Vous dormez moins bien. Votre corps a changé. Vous êtes plus irritable, plus à fleur de peau, et certains jours vous avez l'impression de ne plus vous reconnaître. Et là, vous pensez : « Mais je suis encore trop jeune pour la ménopause ».

C'est l'une des phrases que j'entends le plus souvent en consultation.

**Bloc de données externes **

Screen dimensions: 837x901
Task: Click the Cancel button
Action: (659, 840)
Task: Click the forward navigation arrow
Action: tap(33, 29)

Et elle s'accompagne presque toujours d'un mélange de perplexité et d'une certaine culpabilité, comme si vous faisiez quelque chose de mal.

Je suis le Docteur Florian A. Vallecillo Cabrera et aujourd'hui je voudrais vous parler de la périménopause : cette période de transition qui commence bien avant les dernières règles et qui reste, pour beaucoup de femmes, la grande méconnue. Non pour vous effrayer, ni pour transformer en maladie quelque chose qui est naturel, mais pour que vous compreniez ce qui vous arrive, ce qui est prévisible et à quel moment il vaut la peine de demander de l'aide.

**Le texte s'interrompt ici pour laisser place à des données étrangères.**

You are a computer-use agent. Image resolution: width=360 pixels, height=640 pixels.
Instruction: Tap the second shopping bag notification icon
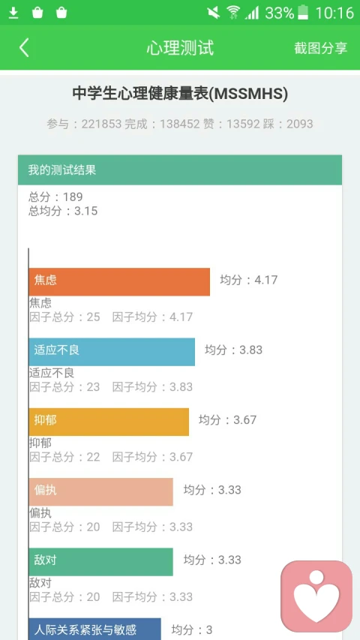62,13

Alors, qu'est-ce que la périménopause ?

La ménopause, en réalité, n'est qu'un seul jour : la date de vos dernières règles. Et ce qui est curieux, c'est que nous ne pouvons la confirmer qu'en regardant en arrière, lorsque douze mois se sont déjà écoulés sans menstruation.

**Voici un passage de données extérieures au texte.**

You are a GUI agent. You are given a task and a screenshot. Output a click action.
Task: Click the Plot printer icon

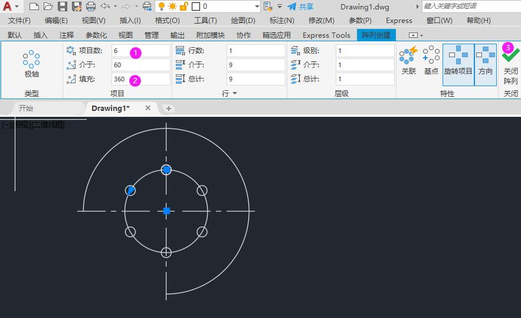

La périménopause, c'est tout ce qui précède : les années de transition pendant lesquelles l'ovaire cesse de fonctionner de façon régulière. Et voilà l'essentiel que je veux que vous reteniez : les hormones ne baissent pas d'un coup ni en ligne droite. Elles montent et descendent, elles fluctuent. Ce grand huit explique une bonne partie de ce que vous ressentez.

Cela commence généralement vers la quarantaine bien entamée, mais la marge est énorme. Certaines femmes le remarquent plus tôt, d'autres bien plus tard. Il n'existe pas une seule façon « correcte » de le vivre.

Les signes qui apparaissent le plus souvent

La première chose à changer, ce sont généralement les règles : elles avancent, retardent, deviennent plus abondantes ou plus légères, les cycles se raccourcissent ou s'allongent. Ce changement dans le schéma menstruel est l'un des indices les plus caractéristiques.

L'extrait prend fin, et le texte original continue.